Recorded data:
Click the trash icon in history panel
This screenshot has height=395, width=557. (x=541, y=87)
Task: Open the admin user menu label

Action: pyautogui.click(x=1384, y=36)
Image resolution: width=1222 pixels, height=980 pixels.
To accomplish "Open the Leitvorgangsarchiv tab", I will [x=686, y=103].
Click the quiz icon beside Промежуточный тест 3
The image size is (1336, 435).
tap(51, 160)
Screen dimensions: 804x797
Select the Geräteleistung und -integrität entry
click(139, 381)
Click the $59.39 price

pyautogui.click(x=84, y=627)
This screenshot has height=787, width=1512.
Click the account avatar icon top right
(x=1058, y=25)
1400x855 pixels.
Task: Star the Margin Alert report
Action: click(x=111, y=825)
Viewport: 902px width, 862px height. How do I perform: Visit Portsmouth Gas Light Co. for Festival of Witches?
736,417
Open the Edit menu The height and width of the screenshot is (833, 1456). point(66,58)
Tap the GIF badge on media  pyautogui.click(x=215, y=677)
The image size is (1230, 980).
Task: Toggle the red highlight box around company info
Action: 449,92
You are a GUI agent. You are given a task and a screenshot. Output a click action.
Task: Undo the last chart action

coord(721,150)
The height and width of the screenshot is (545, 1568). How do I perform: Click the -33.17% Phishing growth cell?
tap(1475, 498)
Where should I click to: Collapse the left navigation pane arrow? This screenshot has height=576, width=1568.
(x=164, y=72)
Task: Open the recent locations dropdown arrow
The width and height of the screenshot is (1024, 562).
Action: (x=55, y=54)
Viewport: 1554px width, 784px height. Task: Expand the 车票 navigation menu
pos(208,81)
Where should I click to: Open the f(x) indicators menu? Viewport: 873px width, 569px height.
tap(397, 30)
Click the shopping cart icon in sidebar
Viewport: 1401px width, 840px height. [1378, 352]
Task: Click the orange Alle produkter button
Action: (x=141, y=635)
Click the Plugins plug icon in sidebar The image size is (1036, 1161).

→ WHAT THE TASK ASKS: Each entry above is to be transcribed word for word.

→ TASK OUTPUT:
Click the trash icon in history panel
This screenshot has height=395, width=557. (x=541, y=87)
Task: Open the admin user menu label

Action: pyautogui.click(x=1384, y=36)
Image resolution: width=1222 pixels, height=980 pixels.
To accomplish "Open the Leitvorgangsarchiv tab", I will [x=686, y=103].
Click the quiz icon beside Промежуточный тест 3
The image size is (1336, 435).
tap(51, 160)
Screen dimensions: 804x797
Select the Geräteleistung und -integrität entry
click(139, 381)
Click the $59.39 price

pyautogui.click(x=84, y=627)
This screenshot has height=787, width=1512.
Click the account avatar icon top right
(x=1058, y=25)
1400x855 pixels.
Task: Star the Margin Alert report
Action: click(x=111, y=825)
Viewport: 902px width, 862px height. How do I perform: Visit Portsmouth Gas Light Co. for Festival of Witches?
736,417
Open the Edit menu The height and width of the screenshot is (833, 1456). point(66,58)
Tap the GIF badge on media  pyautogui.click(x=215, y=677)
The image size is (1230, 980).
Task: Toggle the red highlight box around company info
Action: 449,92
You are a GUI agent. You are given a task and a screenshot. Output a click action.
Task: Undo the last chart action

coord(721,150)
The height and width of the screenshot is (545, 1568). How do I perform: Click the -33.17% Phishing growth cell?
tap(1475, 498)
Where should I click to: Collapse the left navigation pane arrow? This screenshot has height=576, width=1568.
(x=164, y=72)
Task: Open the recent locations dropdown arrow
The width and height of the screenshot is (1024, 562).
Action: (x=55, y=54)
Viewport: 1554px width, 784px height. Task: Expand the 车票 navigation menu
pos(208,81)
Where should I click to: Open the f(x) indicators menu? Viewport: 873px width, 569px height.
tap(397, 30)
Click the shopping cart icon in sidebar
Viewport: 1401px width, 840px height. [1378, 352]
Task: Click the orange Alle produkter button
Action: (x=141, y=635)
Click the Plugins plug icon in sidebar The image size is (1036, 1161).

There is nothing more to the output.